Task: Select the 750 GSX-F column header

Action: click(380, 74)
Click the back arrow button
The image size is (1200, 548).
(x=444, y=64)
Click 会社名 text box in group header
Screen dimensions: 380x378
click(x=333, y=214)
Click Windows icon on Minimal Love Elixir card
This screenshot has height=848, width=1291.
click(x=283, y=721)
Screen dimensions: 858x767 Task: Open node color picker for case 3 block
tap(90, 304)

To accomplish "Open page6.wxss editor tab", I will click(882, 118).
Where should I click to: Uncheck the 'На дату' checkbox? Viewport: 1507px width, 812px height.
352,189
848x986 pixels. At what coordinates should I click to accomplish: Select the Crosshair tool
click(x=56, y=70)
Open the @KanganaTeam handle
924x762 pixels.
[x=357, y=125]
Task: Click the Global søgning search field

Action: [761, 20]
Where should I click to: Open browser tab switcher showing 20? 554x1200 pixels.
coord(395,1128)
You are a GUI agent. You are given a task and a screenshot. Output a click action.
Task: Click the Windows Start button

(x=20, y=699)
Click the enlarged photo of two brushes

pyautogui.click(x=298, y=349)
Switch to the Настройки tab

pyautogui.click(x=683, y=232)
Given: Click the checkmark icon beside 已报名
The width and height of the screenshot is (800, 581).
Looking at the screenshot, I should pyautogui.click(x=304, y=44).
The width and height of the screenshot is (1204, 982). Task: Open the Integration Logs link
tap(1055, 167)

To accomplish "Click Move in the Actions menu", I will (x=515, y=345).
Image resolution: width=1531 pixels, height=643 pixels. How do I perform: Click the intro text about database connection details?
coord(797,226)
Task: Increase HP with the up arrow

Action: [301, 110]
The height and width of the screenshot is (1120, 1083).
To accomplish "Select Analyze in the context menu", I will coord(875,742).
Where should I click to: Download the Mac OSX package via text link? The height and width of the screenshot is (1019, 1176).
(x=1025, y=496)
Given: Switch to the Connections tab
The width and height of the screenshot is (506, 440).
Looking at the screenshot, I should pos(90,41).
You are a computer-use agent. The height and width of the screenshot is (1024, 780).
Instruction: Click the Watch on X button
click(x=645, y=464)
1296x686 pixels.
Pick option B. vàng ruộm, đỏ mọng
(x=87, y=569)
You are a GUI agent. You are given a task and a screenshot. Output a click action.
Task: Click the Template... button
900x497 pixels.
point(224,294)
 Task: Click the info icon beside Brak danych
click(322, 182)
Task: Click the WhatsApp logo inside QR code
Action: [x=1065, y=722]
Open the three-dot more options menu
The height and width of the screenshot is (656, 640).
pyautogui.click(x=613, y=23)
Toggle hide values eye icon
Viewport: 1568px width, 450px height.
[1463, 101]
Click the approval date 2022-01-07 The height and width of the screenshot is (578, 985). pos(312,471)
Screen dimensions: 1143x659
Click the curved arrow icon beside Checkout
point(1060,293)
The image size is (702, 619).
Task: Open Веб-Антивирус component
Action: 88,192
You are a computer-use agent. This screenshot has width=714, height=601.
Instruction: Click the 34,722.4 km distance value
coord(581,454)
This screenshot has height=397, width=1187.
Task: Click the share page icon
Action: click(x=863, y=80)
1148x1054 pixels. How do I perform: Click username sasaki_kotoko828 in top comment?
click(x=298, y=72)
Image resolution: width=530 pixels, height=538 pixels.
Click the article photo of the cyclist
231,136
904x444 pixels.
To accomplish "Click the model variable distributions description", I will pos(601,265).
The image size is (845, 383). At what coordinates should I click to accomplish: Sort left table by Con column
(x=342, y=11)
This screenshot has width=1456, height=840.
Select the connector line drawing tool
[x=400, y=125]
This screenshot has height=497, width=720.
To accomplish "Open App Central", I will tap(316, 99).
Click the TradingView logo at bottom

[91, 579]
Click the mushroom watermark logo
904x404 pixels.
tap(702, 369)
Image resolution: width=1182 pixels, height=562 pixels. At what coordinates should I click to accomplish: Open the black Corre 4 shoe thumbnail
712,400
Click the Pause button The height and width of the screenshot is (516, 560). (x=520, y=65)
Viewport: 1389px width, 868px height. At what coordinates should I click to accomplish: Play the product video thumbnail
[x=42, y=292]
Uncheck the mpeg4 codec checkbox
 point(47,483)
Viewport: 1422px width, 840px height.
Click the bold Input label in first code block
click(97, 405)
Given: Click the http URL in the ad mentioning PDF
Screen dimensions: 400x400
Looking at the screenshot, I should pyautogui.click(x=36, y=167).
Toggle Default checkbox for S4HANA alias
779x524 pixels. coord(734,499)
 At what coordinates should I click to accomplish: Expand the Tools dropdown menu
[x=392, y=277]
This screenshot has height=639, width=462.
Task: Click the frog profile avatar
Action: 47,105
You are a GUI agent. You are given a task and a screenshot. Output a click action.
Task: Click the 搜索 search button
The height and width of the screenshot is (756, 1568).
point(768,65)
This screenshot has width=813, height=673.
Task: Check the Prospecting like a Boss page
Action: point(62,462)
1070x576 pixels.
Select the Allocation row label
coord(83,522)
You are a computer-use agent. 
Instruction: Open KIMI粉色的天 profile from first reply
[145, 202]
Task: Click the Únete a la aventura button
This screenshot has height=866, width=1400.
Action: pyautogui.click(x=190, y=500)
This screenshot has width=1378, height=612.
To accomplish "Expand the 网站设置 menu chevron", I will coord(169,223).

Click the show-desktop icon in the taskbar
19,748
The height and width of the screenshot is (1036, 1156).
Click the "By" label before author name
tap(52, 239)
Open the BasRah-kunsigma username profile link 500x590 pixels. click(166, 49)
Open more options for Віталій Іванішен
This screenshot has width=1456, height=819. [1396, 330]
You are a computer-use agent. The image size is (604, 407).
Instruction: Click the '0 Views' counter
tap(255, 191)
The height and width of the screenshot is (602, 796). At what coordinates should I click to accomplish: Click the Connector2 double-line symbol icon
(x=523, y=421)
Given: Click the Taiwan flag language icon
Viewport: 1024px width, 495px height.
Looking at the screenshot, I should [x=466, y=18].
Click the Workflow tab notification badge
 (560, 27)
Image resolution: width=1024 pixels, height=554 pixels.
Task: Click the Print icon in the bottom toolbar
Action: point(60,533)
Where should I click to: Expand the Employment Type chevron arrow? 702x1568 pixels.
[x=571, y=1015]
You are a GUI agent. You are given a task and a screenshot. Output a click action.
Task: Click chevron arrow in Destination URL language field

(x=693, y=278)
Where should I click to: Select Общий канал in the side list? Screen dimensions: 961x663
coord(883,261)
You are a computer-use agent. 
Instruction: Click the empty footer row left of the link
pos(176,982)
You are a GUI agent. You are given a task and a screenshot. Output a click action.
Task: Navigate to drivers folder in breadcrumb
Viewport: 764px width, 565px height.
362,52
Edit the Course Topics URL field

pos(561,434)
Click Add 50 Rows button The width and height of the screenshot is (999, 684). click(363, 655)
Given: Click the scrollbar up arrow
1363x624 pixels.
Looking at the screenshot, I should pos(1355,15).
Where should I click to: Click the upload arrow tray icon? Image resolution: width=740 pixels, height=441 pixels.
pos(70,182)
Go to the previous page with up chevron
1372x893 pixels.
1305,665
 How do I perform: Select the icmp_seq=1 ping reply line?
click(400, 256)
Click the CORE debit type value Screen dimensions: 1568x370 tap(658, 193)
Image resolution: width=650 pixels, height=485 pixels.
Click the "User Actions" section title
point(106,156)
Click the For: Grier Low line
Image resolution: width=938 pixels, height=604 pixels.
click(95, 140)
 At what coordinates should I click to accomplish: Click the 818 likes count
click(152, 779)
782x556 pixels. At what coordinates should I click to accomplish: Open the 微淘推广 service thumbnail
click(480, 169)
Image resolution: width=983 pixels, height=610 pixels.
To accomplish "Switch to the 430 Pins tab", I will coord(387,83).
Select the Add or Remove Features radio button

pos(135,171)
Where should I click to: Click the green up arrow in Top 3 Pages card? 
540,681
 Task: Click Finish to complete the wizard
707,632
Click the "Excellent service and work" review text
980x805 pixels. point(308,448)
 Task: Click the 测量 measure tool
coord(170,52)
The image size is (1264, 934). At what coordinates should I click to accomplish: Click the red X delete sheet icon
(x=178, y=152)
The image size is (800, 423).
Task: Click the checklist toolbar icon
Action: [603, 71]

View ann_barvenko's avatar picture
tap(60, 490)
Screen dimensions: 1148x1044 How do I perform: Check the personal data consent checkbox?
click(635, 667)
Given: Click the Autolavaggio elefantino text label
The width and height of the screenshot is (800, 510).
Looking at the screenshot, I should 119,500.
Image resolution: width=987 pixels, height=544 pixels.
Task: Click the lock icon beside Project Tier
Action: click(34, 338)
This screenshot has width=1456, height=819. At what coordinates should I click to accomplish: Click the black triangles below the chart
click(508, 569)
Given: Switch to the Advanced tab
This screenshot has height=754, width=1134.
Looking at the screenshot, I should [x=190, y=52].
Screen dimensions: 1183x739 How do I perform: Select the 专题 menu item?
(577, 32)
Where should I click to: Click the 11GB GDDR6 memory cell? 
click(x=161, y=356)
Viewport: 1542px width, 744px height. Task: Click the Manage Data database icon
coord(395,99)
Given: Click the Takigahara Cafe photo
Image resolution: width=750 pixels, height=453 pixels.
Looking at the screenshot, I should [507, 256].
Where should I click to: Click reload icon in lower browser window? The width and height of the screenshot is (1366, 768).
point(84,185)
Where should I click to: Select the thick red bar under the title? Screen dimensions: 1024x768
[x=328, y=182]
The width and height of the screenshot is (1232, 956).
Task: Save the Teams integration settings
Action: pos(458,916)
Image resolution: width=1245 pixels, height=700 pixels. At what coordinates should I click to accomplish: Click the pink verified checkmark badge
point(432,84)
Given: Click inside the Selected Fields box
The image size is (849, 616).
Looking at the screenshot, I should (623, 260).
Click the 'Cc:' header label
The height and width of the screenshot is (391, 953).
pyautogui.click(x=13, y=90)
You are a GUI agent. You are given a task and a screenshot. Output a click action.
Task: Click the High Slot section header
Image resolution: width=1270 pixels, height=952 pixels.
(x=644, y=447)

**Task requirements:**
Reproduce exactly the first line of the listing and every line after it, through the one containing "Click 会社名 text box in group header". Nothing else belongs in the output.

**Result of this exercise:**
Task: Select the 750 GSX-F column header

Action: click(380, 74)
Click the back arrow button
The image size is (1200, 548).
(x=444, y=64)
Click 会社名 text box in group header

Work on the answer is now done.